#### GOAL:
Copy out the following listing line for line, word for word.

#### INPUT RECORDS:

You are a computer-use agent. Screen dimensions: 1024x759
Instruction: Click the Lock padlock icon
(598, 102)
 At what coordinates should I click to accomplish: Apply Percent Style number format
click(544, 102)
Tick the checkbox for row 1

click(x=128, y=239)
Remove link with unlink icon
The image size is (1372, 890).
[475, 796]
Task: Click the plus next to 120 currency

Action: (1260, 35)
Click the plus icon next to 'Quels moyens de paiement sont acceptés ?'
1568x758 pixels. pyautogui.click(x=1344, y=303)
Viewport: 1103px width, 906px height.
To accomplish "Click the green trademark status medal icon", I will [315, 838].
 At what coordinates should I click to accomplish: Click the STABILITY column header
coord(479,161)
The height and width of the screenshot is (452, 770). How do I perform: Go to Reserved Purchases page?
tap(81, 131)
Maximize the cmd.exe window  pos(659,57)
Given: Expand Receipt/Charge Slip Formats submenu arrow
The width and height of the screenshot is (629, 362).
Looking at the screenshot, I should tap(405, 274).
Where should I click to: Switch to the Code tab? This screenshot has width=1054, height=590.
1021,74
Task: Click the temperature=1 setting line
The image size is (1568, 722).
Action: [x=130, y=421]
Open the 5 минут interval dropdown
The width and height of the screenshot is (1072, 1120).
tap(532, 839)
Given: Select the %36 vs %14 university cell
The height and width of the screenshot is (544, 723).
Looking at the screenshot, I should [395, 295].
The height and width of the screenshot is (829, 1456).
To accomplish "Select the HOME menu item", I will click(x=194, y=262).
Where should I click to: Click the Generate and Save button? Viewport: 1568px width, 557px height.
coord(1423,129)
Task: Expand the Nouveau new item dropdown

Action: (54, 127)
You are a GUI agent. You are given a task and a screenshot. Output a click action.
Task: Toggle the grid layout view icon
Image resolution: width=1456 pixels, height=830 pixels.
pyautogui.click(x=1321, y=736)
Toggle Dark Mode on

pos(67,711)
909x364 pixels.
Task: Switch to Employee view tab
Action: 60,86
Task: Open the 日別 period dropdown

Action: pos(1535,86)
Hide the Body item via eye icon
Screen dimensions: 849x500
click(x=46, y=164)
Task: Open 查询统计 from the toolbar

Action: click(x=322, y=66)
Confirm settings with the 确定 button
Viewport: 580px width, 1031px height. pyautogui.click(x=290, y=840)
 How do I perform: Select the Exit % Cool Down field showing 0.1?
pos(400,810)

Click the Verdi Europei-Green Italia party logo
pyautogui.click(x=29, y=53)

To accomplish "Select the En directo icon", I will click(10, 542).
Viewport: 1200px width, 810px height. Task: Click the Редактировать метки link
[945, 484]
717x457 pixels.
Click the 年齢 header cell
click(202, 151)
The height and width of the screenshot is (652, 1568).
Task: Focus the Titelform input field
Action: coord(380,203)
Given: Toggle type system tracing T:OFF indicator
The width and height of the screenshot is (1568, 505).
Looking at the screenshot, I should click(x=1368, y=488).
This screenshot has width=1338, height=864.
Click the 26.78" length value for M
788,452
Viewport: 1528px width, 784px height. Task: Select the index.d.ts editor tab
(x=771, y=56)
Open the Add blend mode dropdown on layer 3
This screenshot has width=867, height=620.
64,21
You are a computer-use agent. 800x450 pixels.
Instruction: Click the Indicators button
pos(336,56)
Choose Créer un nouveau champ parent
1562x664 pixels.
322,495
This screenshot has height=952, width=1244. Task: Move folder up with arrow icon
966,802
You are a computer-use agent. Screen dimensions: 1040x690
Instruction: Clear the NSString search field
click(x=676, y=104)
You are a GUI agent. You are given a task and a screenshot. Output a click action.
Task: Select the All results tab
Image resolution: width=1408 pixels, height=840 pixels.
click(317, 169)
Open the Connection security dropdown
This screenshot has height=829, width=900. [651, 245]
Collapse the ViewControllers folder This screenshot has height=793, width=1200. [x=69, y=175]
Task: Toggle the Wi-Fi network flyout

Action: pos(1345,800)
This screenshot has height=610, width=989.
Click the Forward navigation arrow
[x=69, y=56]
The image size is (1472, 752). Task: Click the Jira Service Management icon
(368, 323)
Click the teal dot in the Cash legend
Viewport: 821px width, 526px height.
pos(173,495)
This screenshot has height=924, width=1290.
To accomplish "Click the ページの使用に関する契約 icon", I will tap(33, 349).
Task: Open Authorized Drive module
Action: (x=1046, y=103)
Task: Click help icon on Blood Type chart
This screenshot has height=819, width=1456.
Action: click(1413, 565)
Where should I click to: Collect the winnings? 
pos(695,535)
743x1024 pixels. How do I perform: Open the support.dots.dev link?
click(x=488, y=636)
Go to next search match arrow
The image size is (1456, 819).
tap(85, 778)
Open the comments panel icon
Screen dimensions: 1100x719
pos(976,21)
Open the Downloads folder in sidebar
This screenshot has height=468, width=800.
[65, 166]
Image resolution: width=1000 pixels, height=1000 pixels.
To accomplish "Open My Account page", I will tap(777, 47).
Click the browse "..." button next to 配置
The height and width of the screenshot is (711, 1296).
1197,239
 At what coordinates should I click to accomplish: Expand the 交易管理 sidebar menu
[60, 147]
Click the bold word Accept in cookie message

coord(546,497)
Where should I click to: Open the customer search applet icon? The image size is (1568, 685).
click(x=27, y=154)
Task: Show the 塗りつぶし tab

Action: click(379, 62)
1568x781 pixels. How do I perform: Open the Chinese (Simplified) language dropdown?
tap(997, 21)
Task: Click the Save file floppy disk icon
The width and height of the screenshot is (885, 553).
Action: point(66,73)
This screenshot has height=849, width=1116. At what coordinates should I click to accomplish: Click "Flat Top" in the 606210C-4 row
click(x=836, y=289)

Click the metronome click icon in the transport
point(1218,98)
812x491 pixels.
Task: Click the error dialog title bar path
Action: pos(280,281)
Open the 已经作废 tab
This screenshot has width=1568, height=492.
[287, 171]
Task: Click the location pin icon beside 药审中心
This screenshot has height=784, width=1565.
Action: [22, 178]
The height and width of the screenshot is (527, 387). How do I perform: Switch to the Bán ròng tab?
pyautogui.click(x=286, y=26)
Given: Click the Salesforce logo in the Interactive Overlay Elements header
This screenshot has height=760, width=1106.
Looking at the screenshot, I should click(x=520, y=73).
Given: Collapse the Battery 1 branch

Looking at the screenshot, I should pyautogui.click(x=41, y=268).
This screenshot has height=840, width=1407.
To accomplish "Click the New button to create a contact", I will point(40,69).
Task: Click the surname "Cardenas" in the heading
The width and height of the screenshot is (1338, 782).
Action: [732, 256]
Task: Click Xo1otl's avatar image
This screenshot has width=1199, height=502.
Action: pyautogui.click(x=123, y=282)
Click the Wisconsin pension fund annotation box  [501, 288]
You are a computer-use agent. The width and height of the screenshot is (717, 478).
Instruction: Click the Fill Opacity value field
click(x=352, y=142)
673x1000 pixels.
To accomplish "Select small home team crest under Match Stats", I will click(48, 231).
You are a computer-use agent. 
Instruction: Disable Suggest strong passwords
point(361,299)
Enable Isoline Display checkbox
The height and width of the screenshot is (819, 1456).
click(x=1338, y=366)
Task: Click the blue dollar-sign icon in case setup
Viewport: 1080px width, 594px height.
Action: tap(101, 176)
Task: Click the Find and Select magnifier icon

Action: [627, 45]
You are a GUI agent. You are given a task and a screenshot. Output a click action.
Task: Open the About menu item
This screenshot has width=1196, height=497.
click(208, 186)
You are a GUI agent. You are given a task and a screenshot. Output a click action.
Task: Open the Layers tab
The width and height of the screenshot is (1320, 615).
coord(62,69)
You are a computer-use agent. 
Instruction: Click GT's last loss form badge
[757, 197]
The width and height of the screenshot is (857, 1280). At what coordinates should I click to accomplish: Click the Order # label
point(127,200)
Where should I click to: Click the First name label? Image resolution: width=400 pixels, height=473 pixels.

#### WRITTEN RESPONSE:
You are a computer-use agent. Screen dimensions: 1024x759
Instruction: Click the Lock padlock icon
(598, 102)
 At what coordinates should I click to accomplish: Apply Percent Style number format
click(544, 102)
Tick the checkbox for row 1

click(x=128, y=239)
Remove link with unlink icon
The image size is (1372, 890).
[475, 796]
Task: Click the plus next to 120 currency

Action: (1260, 35)
Click the plus icon next to 'Quels moyens de paiement sont acceptés ?'
1568x758 pixels. pyautogui.click(x=1344, y=303)
Viewport: 1103px width, 906px height.
To accomplish "Click the green trademark status medal icon", I will [315, 838].
 At what coordinates should I click to accomplish: Click the STABILITY column header
coord(479,161)
The height and width of the screenshot is (452, 770). How do I perform: Go to Reserved Purchases page?
tap(81, 131)
Maximize the cmd.exe window  pos(659,57)
Given: Expand Receipt/Charge Slip Formats submenu arrow
The width and height of the screenshot is (629, 362).
Looking at the screenshot, I should tap(405, 274).
Where should I click to: Switch to the Code tab? This screenshot has width=1054, height=590.
1021,74
Task: Click the temperature=1 setting line
The image size is (1568, 722).
Action: [x=130, y=421]
Open the 5 минут interval dropdown
The width and height of the screenshot is (1072, 1120).
tap(532, 839)
Given: Select the %36 vs %14 university cell
The height and width of the screenshot is (544, 723).
Looking at the screenshot, I should [395, 295].
The height and width of the screenshot is (829, 1456).
To accomplish "Select the HOME menu item", I will click(x=194, y=262).
Where should I click to: Click the Generate and Save button? Viewport: 1568px width, 557px height.
coord(1423,129)
Task: Expand the Nouveau new item dropdown

Action: (54, 127)
You are a GUI agent. You are given a task and a screenshot. Output a click action.
Task: Toggle the grid layout view icon
Image resolution: width=1456 pixels, height=830 pixels.
pyautogui.click(x=1321, y=736)
Toggle Dark Mode on

pos(67,711)
909x364 pixels.
Task: Switch to Employee view tab
Action: 60,86
Task: Open the 日別 period dropdown

Action: pos(1535,86)
Hide the Body item via eye icon
Screen dimensions: 849x500
click(x=46, y=164)
Task: Open 查询统计 from the toolbar

Action: click(x=322, y=66)
Confirm settings with the 确定 button
Viewport: 580px width, 1031px height. pyautogui.click(x=290, y=840)
 How do I perform: Select the Exit % Cool Down field showing 0.1?
pos(400,810)

Click the Verdi Europei-Green Italia party logo
pyautogui.click(x=29, y=53)

To accomplish "Select the En directo icon", I will click(10, 542).
Viewport: 1200px width, 810px height. Task: Click the Редактировать метки link
[945, 484]
717x457 pixels.
Click the 年齢 header cell
click(202, 151)
The height and width of the screenshot is (652, 1568).
Task: Focus the Titelform input field
Action: coord(380,203)
Given: Toggle type system tracing T:OFF indicator
The width and height of the screenshot is (1568, 505).
Looking at the screenshot, I should click(x=1368, y=488).
This screenshot has width=1338, height=864.
Click the 26.78" length value for M
788,452
Viewport: 1528px width, 784px height. Task: Select the index.d.ts editor tab
(x=771, y=56)
Open the Add blend mode dropdown on layer 3
This screenshot has width=867, height=620.
64,21
You are a computer-use agent. 800x450 pixels.
Instruction: Click the Indicators button
pos(336,56)
Choose Créer un nouveau champ parent
1562x664 pixels.
322,495
This screenshot has height=952, width=1244. Task: Move folder up with arrow icon
966,802
You are a computer-use agent. Screen dimensions: 1040x690
Instruction: Clear the NSString search field
click(x=676, y=104)
You are a GUI agent. You are given a task and a screenshot. Output a click action.
Task: Select the All results tab
Image resolution: width=1408 pixels, height=840 pixels.
click(317, 169)
Open the Connection security dropdown
This screenshot has height=829, width=900. [651, 245]
Collapse the ViewControllers folder This screenshot has height=793, width=1200. [x=69, y=175]
Task: Toggle the Wi-Fi network flyout

Action: pos(1345,800)
This screenshot has height=610, width=989.
Click the Forward navigation arrow
[x=69, y=56]
The image size is (1472, 752). Task: Click the Jira Service Management icon
(368, 323)
Click the teal dot in the Cash legend
Viewport: 821px width, 526px height.
pos(173,495)
This screenshot has height=924, width=1290.
To accomplish "Click the ページの使用に関する契約 icon", I will tap(33, 349).
Task: Open Authorized Drive module
Action: (x=1046, y=103)
Task: Click help icon on Blood Type chart
This screenshot has height=819, width=1456.
Action: click(1413, 565)
Where should I click to: Collect the winnings? 
pos(695,535)
743x1024 pixels. How do I perform: Open the support.dots.dev link?
click(x=488, y=636)
Go to next search match arrow
The image size is (1456, 819).
tap(85, 778)
Open the comments panel icon
Screen dimensions: 1100x719
pos(976,21)
Open the Downloads folder in sidebar
This screenshot has height=468, width=800.
[65, 166]
Image resolution: width=1000 pixels, height=1000 pixels.
To accomplish "Open My Account page", I will tap(777, 47).
Click the browse "..." button next to 配置
The height and width of the screenshot is (711, 1296).
1197,239
 At what coordinates should I click to accomplish: Expand the 交易管理 sidebar menu
[60, 147]
Click the bold word Accept in cookie message

coord(546,497)
Where should I click to: Open the customer search applet icon? The image size is (1568, 685).
click(x=27, y=154)
Task: Show the 塗りつぶし tab

Action: click(379, 62)
1568x781 pixels. How do I perform: Open the Chinese (Simplified) language dropdown?
tap(997, 21)
Task: Click the Save file floppy disk icon
The width and height of the screenshot is (885, 553).
Action: point(66,73)
This screenshot has height=849, width=1116. At what coordinates should I click to accomplish: Click "Flat Top" in the 606210C-4 row
click(x=836, y=289)

Click the metronome click icon in the transport
point(1218,98)
812x491 pixels.
Task: Click the error dialog title bar path
Action: pos(280,281)
Open the 已经作废 tab
This screenshot has width=1568, height=492.
[287, 171]
Task: Click the location pin icon beside 药审中心
This screenshot has height=784, width=1565.
Action: [22, 178]
The height and width of the screenshot is (527, 387). How do I perform: Switch to the Bán ròng tab?
pyautogui.click(x=286, y=26)
Given: Click the Salesforce logo in the Interactive Overlay Elements header
This screenshot has height=760, width=1106.
Looking at the screenshot, I should click(x=520, y=73).
Given: Collapse the Battery 1 branch

Looking at the screenshot, I should pyautogui.click(x=41, y=268).
This screenshot has height=840, width=1407.
To accomplish "Click the New button to create a contact", I will point(40,69).
Task: Click the surname "Cardenas" in the heading
The width and height of the screenshot is (1338, 782).
Action: [732, 256]
Task: Click Xo1otl's avatar image
This screenshot has width=1199, height=502.
Action: pyautogui.click(x=123, y=282)
Click the Wisconsin pension fund annotation box  [501, 288]
You are a computer-use agent. The width and height of the screenshot is (717, 478).
Instruction: Click the Fill Opacity value field
click(x=352, y=142)
673x1000 pixels.
To accomplish "Select small home team crest under Match Stats", I will click(48, 231).
You are a computer-use agent. 
Instruction: Disable Suggest strong passwords
point(361,299)
Enable Isoline Display checkbox
The height and width of the screenshot is (819, 1456).
click(x=1338, y=366)
Task: Click the blue dollar-sign icon in case setup
Viewport: 1080px width, 594px height.
Action: tap(101, 176)
Task: Click the Find and Select magnifier icon

Action: [627, 45]
You are a GUI agent. You are given a task and a screenshot. Output a click action.
Task: Open the About menu item
This screenshot has width=1196, height=497.
click(208, 186)
You are a GUI agent. You are given a task and a screenshot. Output a click action.
Task: Open the Layers tab
The width and height of the screenshot is (1320, 615).
coord(62,69)
You are a computer-use agent. 
Instruction: Click GT's last loss form badge
[757, 197]
The width and height of the screenshot is (857, 1280). At what coordinates should I click to accomplish: Click the Order # label
point(127,200)
Where should I click to: Click the First name label? Image resolution: width=400 pixels, height=473 pixels.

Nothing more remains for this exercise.